• [課題]:
**A.** 抜粋によると、「ピャチェーレ」が約2年の休業を経て再開したのはいつですか。
**B.** 抜粋のうち「PIACERE / Shangri-La」と「変化」を意識しているそうだ。」の間を、両端の語句も含めて一字一句違えずに書き写してください。

• [抜粋]:
PIACERE / Shangri-La TOKYO ピャチェーレ / シャングリ・ラ 東京
古屋シェフの個性が光る「シャングリ・ラ 東京」のイタリアン









丸の内と東京駅を見下ろすナイトビュー、高層階のダイニング体験
東京駅に隣接する「シャングリ・ラ 東京」のメイン・ダイニング「ピャチェーレ」では、これまで歴代イタリア人シェフが厨房をリードしてきたが、約2年の休業期間を経た2024年10月に再開。新生「ピャチェーレ」第二章のスタートを切った。オーセンティックな空間と壮麗な夜景は東京屈指の存在感を誇り、再開を心待ちにしていたファンも多かったことと想像するが、新シェフに就任した古屋豊樹氏は長年フランス料理に従事したのち2015年に「ピャチェーレ」でイタリア人シェフと共に本格的にイタリア料理に取り組み始めた。
高級レストランになればなるほど、時にイタリア料理とフランス料理の境界線は曖昧になっていく。前菜、魚料理、肉料理、デザートと、イタリア料理がフランス料理的アプローチをすることもあればその逆もまたしかり。しかし、ことパスタに関しては、両者の違いは明確であると「ピャチェーレ」古屋シェフは語る。古屋シェフがイタリア料理の中でも特に惹かれる要素がパスタであり、パスタの味わいとは「最初の一口」が最も際立ちやすいと語る。二口目、三口目までは余韻が続くものの、それ以降は味が変化しにくいので、パスタにおいては常に味の「変化」を意識しているそうだ。
たとえば自家製のタリオリーニは食べ飽きることのない構成を意識しており、具材の重ね方やトッピングのバリエーションに気を配り、最後の一口まで驚きと楽しさが持続するよう工夫している。カニを使ったラザニアでは、生パスタ生地上にポロネギとカニの身を重ねて正方形に成形した後、クリームをかけてグラチネ。仕上げにゲストの目の前でカニのビスクソースをかけて完成させ、視覚、嗅覚、味覚すべてを楽しんでもらえるよう意識している。高級ホテル・レストランとしての責任もあるのでトマトソースのような伝統的な味でも一口目から十口目まで異なる印象を持ってもらえるように工夫し、味わいに複雑さや奥深さ、食感の変化を加えてひとつの「ストーリー」として成立するよう意識しているという。
白エビを使った前菜「富山県産白海老 渋谷 チーズスタンドのストラッチャテッラ 新潟県産こしひかり雪椿のリ・オレ レモンバーベナのジュレ 富山県産千華園の花」もまたそんな料理のひとつだ。上からレモンバーベナのジュレ、白エビ、ミルクで炊いた甘い米というレイヤーを薄く重ねた料理は繊細な見た目とは裏腹に一口味わうとさまざまな味と香りが広がる。最初に舌に感じる米の甘みに加え白エビの旨み、そしてレモンバーベナの香りレモンの酸味と余韻の長さも計算し尽くしてある。

• [提供資料]:

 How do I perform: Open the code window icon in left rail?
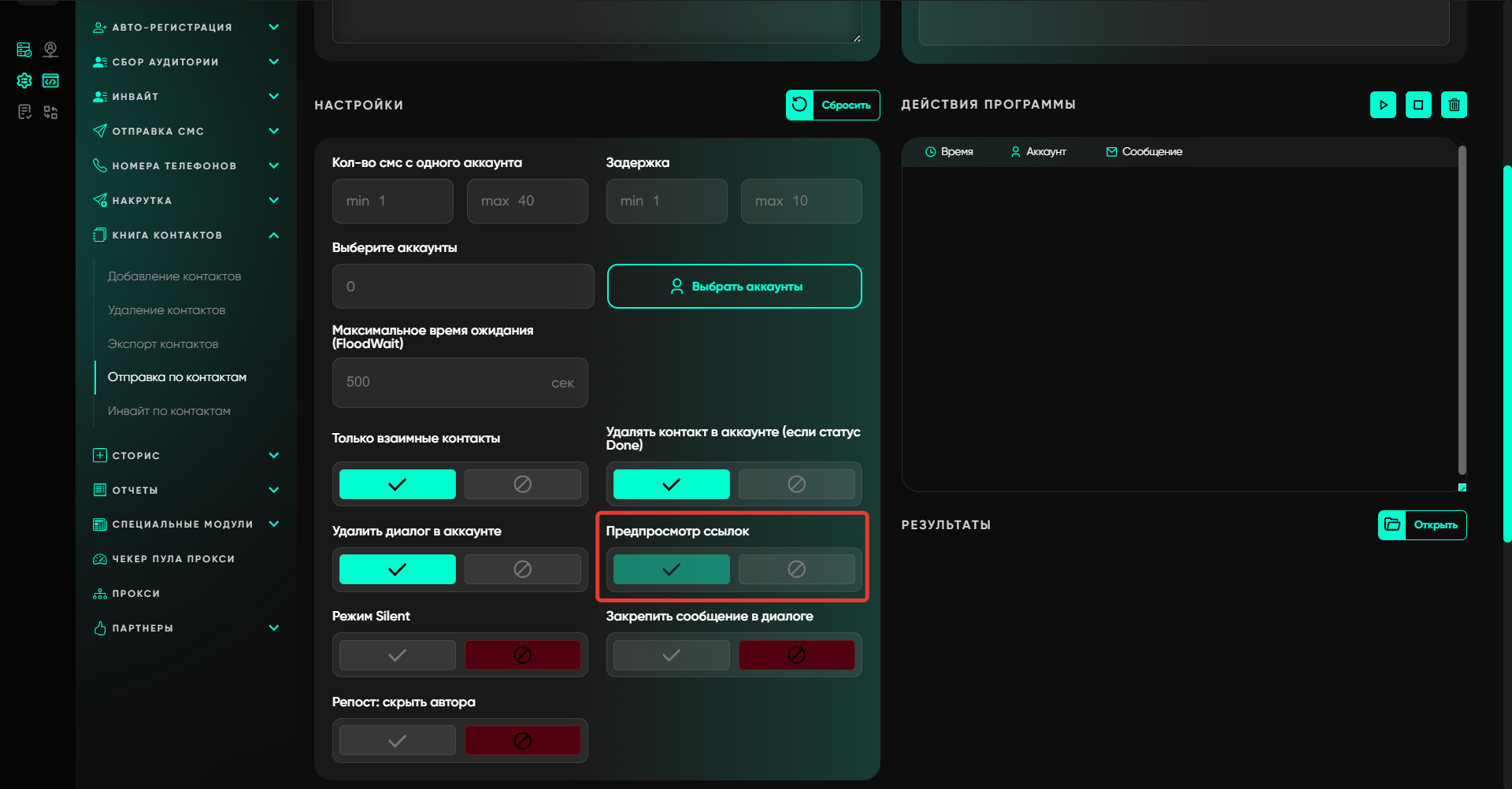[50, 80]
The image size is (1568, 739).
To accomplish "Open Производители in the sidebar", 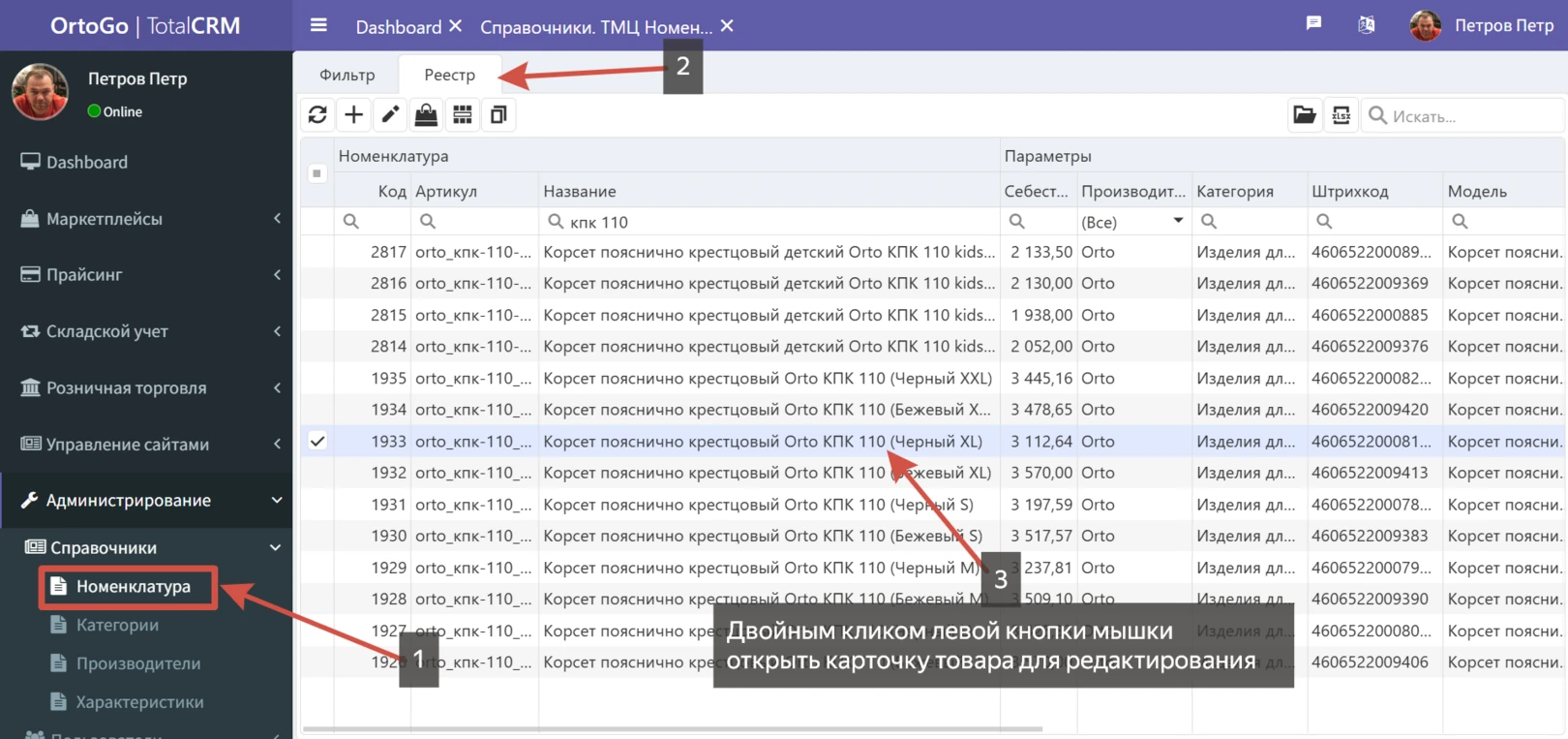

• [解答一覧]:
**A.** 2024年10月

**B.**
PIACERE / Shangri-La TOKYO ピャチェーレ / シャングリ・ラ 東京
古屋シェフの個性が光る「シャングリ・ラ 東京」のイタリアン









丸の内と東京駅を見下ろすナイトビュー、高層階のダイニング体験
東京駅に隣接する「シャングリ・ラ 東京」のメイン・ダイニング「ピャチェーレ」では、これまで歴代イタリア人シェフが厨房をリードしてきたが、約2年の休業期間を経た2024年10月に再開。新生「ピャチェーレ」第二章のスタートを切った。オーセンティックな空間と壮麗な夜景は東京屈指の存在感を誇り、再開を心待ちにしていたファンも多かったことと想像するが、新シェフに就任した古屋豊樹氏は長年フランス料理に従事したのち2015年に「ピャチェーレ」でイタリア人シェフと共に本格的にイタリア料理に取り組み始めた。
高級レストランになればなるほど、時にイタリア料理とフランス料理の境界線は曖昧になっていく。前菜、魚料理、肉料理、デザートと、イタリア料理がフランス料理的アプローチをすることもあればその逆もまたしかり。しかし、ことパスタに関しては、両者の違いは明確であると「ピャチェーレ」古屋シェフは語る。古屋シェフがイタリア料理の中でも特に惹かれる要素がパスタであり、パスタの味わいとは「最初の一口」が最も際立ちやすいと語る。二口目、三口目までは余韻が続くものの、それ以降は味が変化しにくいので、パスタにおいては常に味の「変化」を意識しているそうだ。